Degrees of freedom (df)
The number of independent values in a dataset after constraints. In Rankquant, σ_u uses df = n_u − 1 (Bessel's correction). For the product-level aggregate, the minimum admission rule is df ≥ 1 per reviewer (n_u ≥ 2). Deep dive at /theory/degrees-of-freedom/.
Bessel's correction
The n−1 denominator in the sample-variance formula (rather than n). Corrects the downward bias in σ² that would otherwise arise when the sample mean is estimated from the same data. Rankquant uses Bessel-corrected σ_u for every reviewer.
Standard deviation (σ)
The square root of variance: a measure of spread around the mean. In Rankquant, each reviewer has a personal σ_u and (for R3 imputation) each source has a pooled σ̃_s. Z-score normalization uses σ_u as the per-reviewer scale factor.
Bias–variance tradeoff
The fundamental statistical tension: reducing bias in an estimator typically increases variance and vice versa. Rankquant's choice of CI-floor ranking (rather than mean ranking) accepts slight conservative bias in exchange for a large variance penalty on thin-sample products. Similar intuition drives Bayesian shrinkage.
Reviewer fixed effects
A regression-modeling framework in which each reviewer is assigned their own intercept, effectively removing their main effect from the product-quality estimate. Rankquant's per-reviewer normalization is a normalized analog: subtracting μ_u and dividing by σ_u is equivalent to absorbing a reviewer-specific intercept and scale.
Central Limit Theorem
The theorem that the distribution of a sample mean becomes approximately normal as sample size grows, regardless of the underlying distribution's shape. Justifies treating the sampling distribution of Ẑ (the product-level mean z-score) as approximately normal for the CI-floor computation once N ≥ ~6.

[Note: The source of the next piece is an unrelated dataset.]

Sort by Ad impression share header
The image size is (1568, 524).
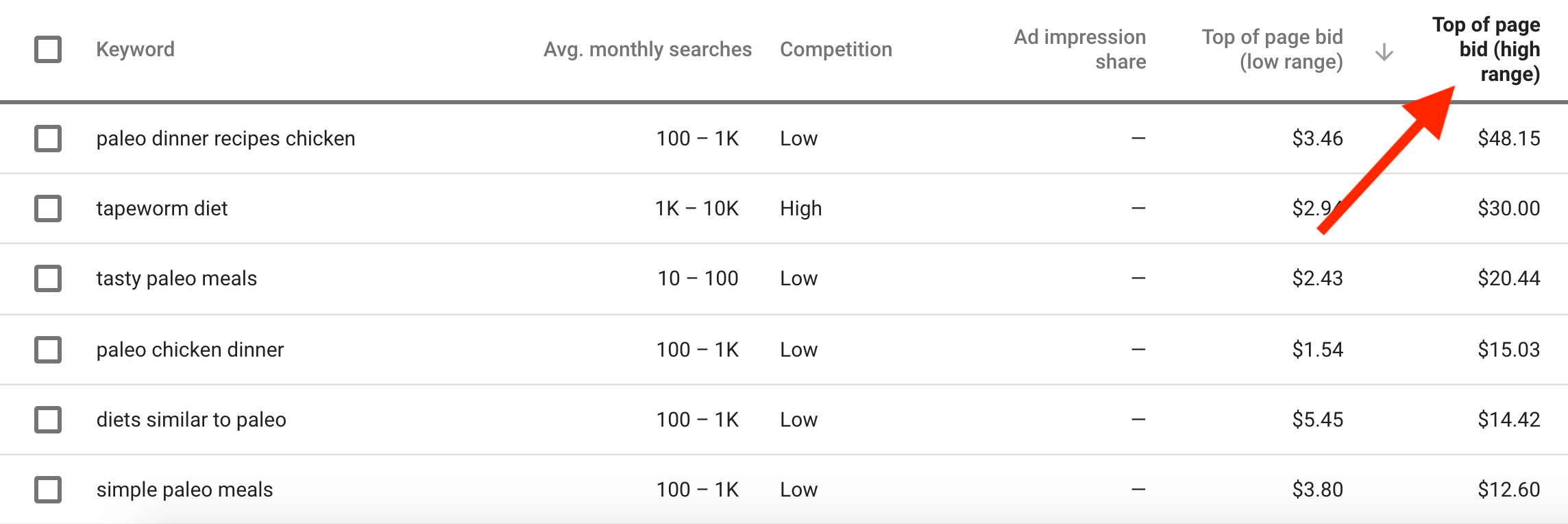tap(1080, 49)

Intraclass correlation coefficient (ICC)
A measure of reliability for continuous ratings. ICC = σ²_between / (σ²_between + σ²_within). In Rankquant, we compute reviewer-level ICC(1,1) on the z-scored data to quantify how much reviewers agree about product quality after personal-scale differences are removed. Deep dive at /theory/inter-rater-reliability/.
Cohen's kappa (κ)
Chance-corrected agreement statistic for two raters on a categorical scale. κ = 0 means chance-level agreement; κ = 1 means perfect. Used for binary reviewers (Rotten Tomatoes fresh/rotten, Michelin star/no-star) that can't be z-score normalized in the standard way.
Fleiss' kappa
A generalization of Cohen's κ to more than two raters rating the same items categorically. Rankquant uses it for panels of binary reviewers where pairwise Cohen's would produce combinatorially many numbers.
Variance decomposition
Splitting total variance into additive components — in review data typically between-product, between-reviewer, and residual. Per-reviewer normalization mathematically zeros out the between-reviewer component, leaving between-product + residual for ICC computation.
Self-selection bias
A bias in voluntary review systems: consumers with strongly positive (or sometimes strongly negative) experiences are much more likely to leave reviews than consumers with middling experiences. Drives rating inflation. Per-reviewer normalization partially corrects for it by rescaling each reviewer's distribution to unit variance.
Right-skew
A distributional shape where most observations cluster near the top of the scale. Online review distributions are typically right-skewed (in the sense of ceiling-clustered). Rank-based percentile mapping is robust to right-skew; mean-based aggregation is not.
Outlier filtering
Removing reviews that diverge extremely from the bulk distribution — typically obvious manipulation (review bombs, 1-star content-farm reviews) before normalization. Rankquant applies a simple IQR-based filter on the raw-rating distribution before computing reviewer statistics.
Review bomb
A coordinated effort to lower a product's review score via large numbers of 1-star reviews from newly-created or low-activity accounts. Detected via reviewer-behavior heuristics (n_u = 1 with σ_u undefined excludes these reviewers automatically from R1/R2/R3).
Reproducibility
The property that running Rankquant's normalization on the same inputs (reviewer ratings + source weights + published constants) produces identical outputs. All inputs are published; users can verify any percentile themselves by running the open-source code.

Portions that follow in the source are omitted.